Start of Block

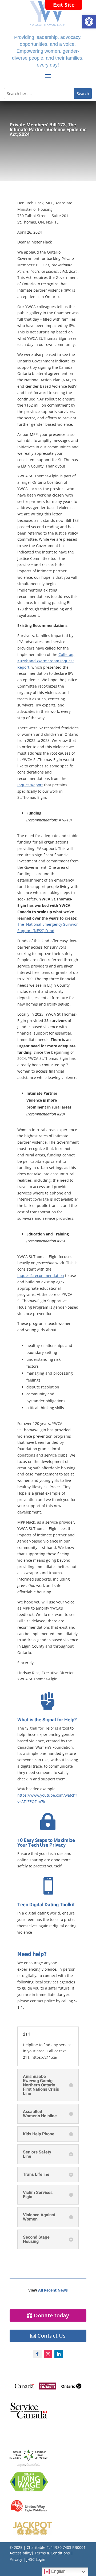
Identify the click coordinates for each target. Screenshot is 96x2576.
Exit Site (64, 4)
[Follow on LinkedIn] (58, 2354)
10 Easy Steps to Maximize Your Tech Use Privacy (46, 1843)
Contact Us (51, 2335)
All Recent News (53, 2290)
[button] (89, 21)
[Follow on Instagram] (48, 2354)
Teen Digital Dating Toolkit (46, 1904)
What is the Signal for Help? (47, 1719)
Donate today (51, 2315)
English (58, 2571)
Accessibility (20, 2553)
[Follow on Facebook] (37, 2354)
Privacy (16, 2559)
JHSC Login (35, 2559)
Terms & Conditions (52, 2553)
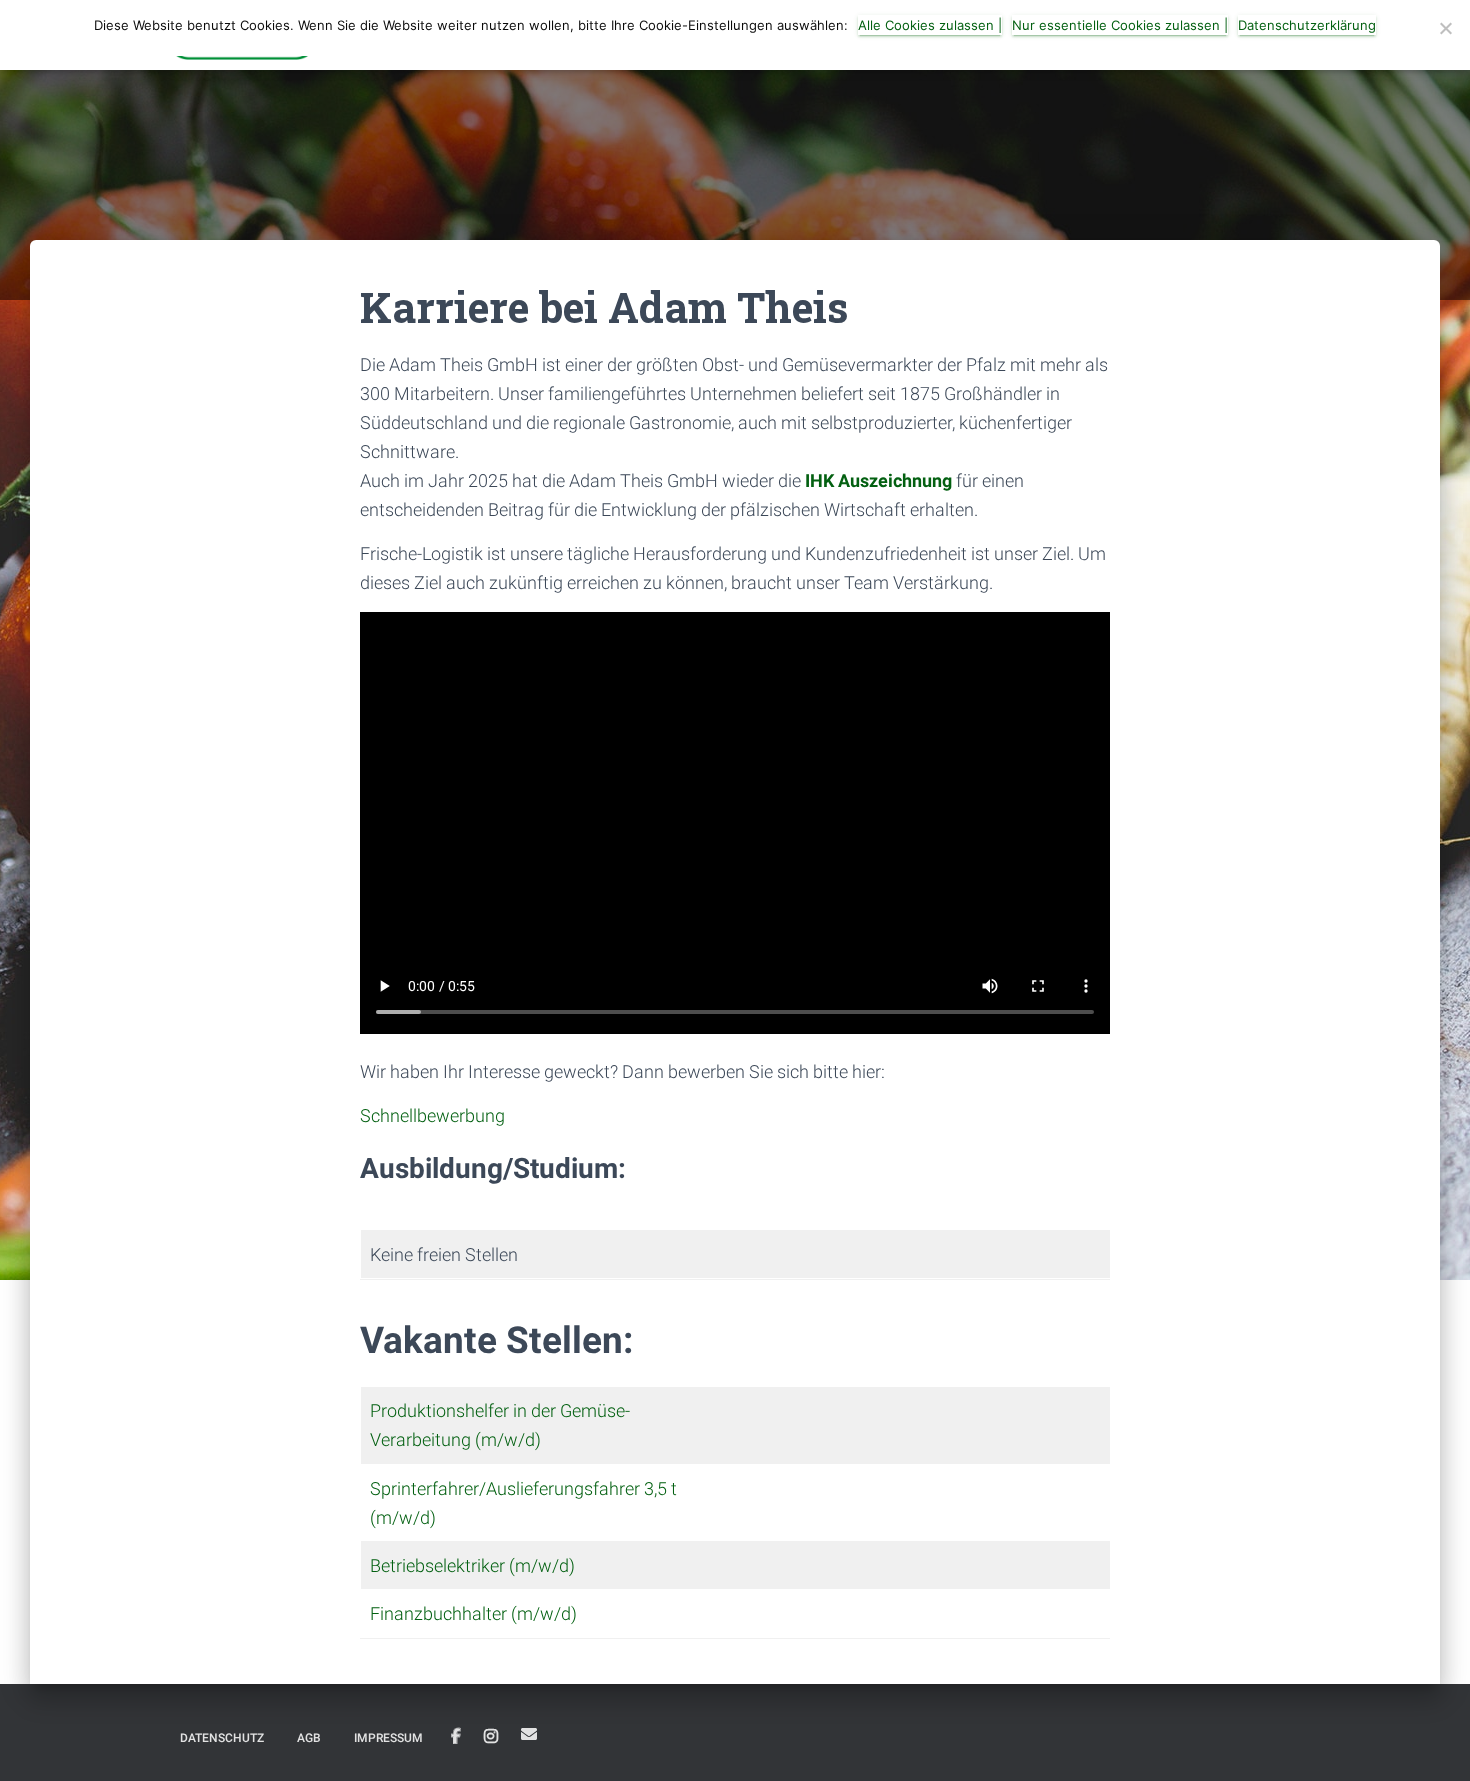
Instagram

End of Block

▶ **Exercise objective**: Reproduce the material in full, word for word, and omit the pictures.

▶ **Answer to this task**:
Identify the click coordinates for each target. Screenshot is 96x2576.
Exit Site (64, 4)
[Follow on LinkedIn] (58, 2354)
10 Easy Steps to Maximize Your Tech Use Privacy (46, 1843)
Contact Us (51, 2335)
All Recent News (53, 2290)
[button] (89, 21)
[Follow on Instagram] (48, 2354)
Teen Digital Dating Toolkit (46, 1904)
What is the Signal for Help? (47, 1719)
Donate today (51, 2315)
English (58, 2571)
Accessibility (20, 2553)
[Follow on Facebook] (37, 2354)
Privacy (16, 2559)
JHSC Login (35, 2559)
Terms & Conditions (52, 2553)
Instagram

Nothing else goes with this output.